Variation and molecular evolution of HmbR, the Neisseria meningitidis haemoglobin receptor

Abstract

Meningococcal disease caused by serogroup B Neisseria meningitidis remains an important health problem in many parts of the world, and there are currently no comprehensive vaccines. Poor immunogenicity, combined with immunological identity to human sialic acids, have hindered the development of a serogroup B conjugate vaccine, resulting in the development of alternative vaccine candidates, including many outer-membrane protein (OMP)-based formulations. However, the design of protein-based meningococcal vaccines is complicated by the high level of genetic and antigenic diversity of the meningococcus. Knowledge of the extent and structuring of this diversity can have implications for the use of particular proteins as potential vaccine candidates. With this in mind, the diversity of the meningococcal OMP HmbR was investigated among N. meningitidis isolates representative of major hyper-invasive lineages. In common with other meningococcal antigens, the genetic diversity of hmbR resulted from a combination of intraspecies horizontal genetic exchange and de novo mutation. Furthermore, genealogical analysis showed an association of hmbR genes with clonal complexes and the occurrence of two hmbR families, A and B. Three variable regions (VR1-VR3), located in loops 2, 3 and 4, were observed with clonal complex structuring of VR types. A minority of codons (3.9 %), located within putative surface-exposed loop regions of a 2D model, were under diversifying selection, indicating regions of the protein likely to be subject to immune attack.

Fig. 1.

clonalframe analysis of the hmbR sequences. Phylogenetic trees were constructed using clonalframe version 1.1 available at http://www2.warwick.ac.uk/fac/sci/statistics/staff/research/didelot/clonalframe/ (Didelot & Falush, 2007). In the present study, over 100 000 iterations and 100 000 burn-ins were performed with every hundredth tree sampled, after which a 75 % majority-rule consensus tree was derived.

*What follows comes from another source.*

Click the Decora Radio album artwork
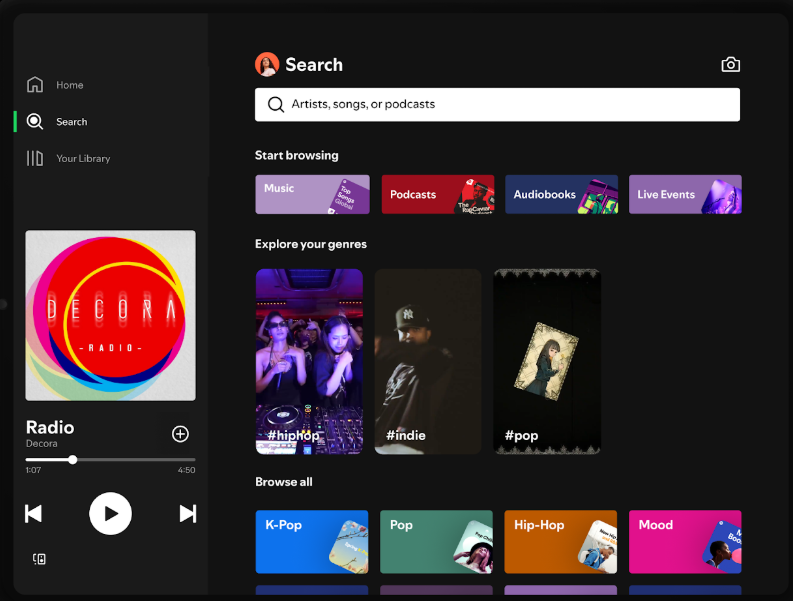793x601 pixels. click(110, 315)
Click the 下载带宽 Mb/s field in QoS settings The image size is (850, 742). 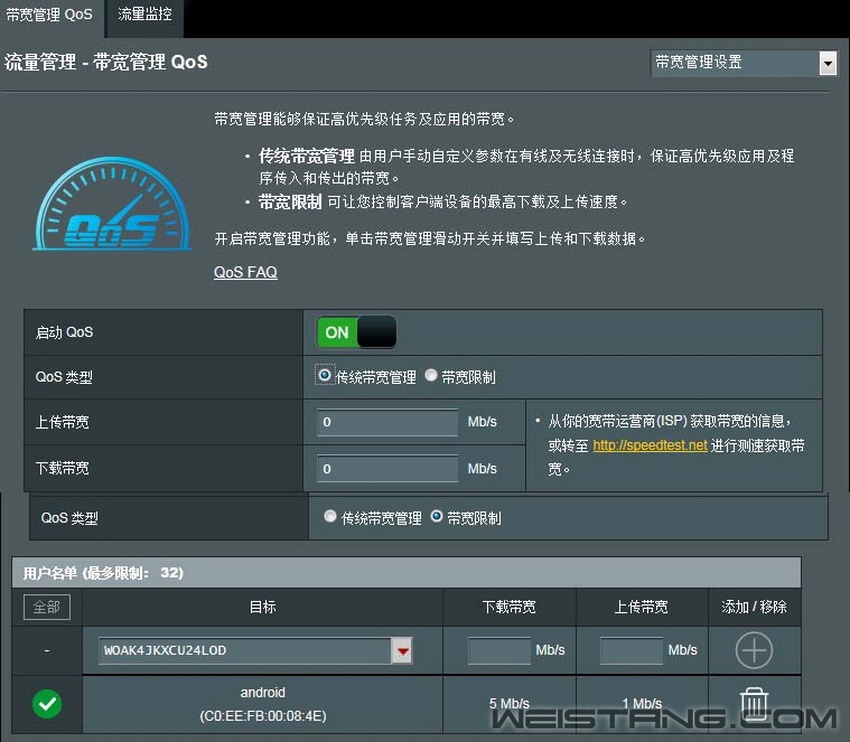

Annotation was then undertaken by importing the tree into the Molecular Evolutionary Genetics Analysis software package (mega v4.0) (Tamura et al., 2007).

Fig. 2.

clonalframe representation of hmbR recombination events. The nucleotide sequence of hmbR genes is represented on the x axis, with the grey line indicating at each locus the probability for an import on a scale from 0 (bottom of the y axis) to 1 (top of the y axis). Each inferred substitution in the graph is represented by a cross, the intensity of which indicates the posterior probability for that substitution. In (a), a single recombination event occurring at node A among family A hmbR sequences is represented (Fig. 1). In (b), horizontal genetic exchange at node B and among family B sequences is depicted occurring approximately from bases 300 to 500, 500 to 750 and 750 to 1000. The amino acid location of each loop is represented with additional functional information (Perkins-Balding et al., 2003): loop 1, 484–501; *loop 2, 589–681 haem binding; *loop 3, 775–831 haem binding; *loop 4, 928–1020; *loop 5, 1147–1218; loop 6, 1315–1377 haem utilization; loop 7, 1465–1545 haem utilization; *loop 8, 1627–1764; loop 9, 1870–1905; *loop 10, 1993–2067; and *loop 11, 2161–2274. Asterisks indicate loops containing positively selected sites.

Fig. 3.

Location of positively selected residues on a structural topology model of HmbR. Positively selected codon sites (black background with white lettering) inferred using the maximum-likelihood method with BEB and the M8 model are identified on a structural topology model of HmbR. Amino acids that correspond to inserted/deleted codons are indicated by asterisks. The glycines encoded by the polyG tract are indicated by hashes.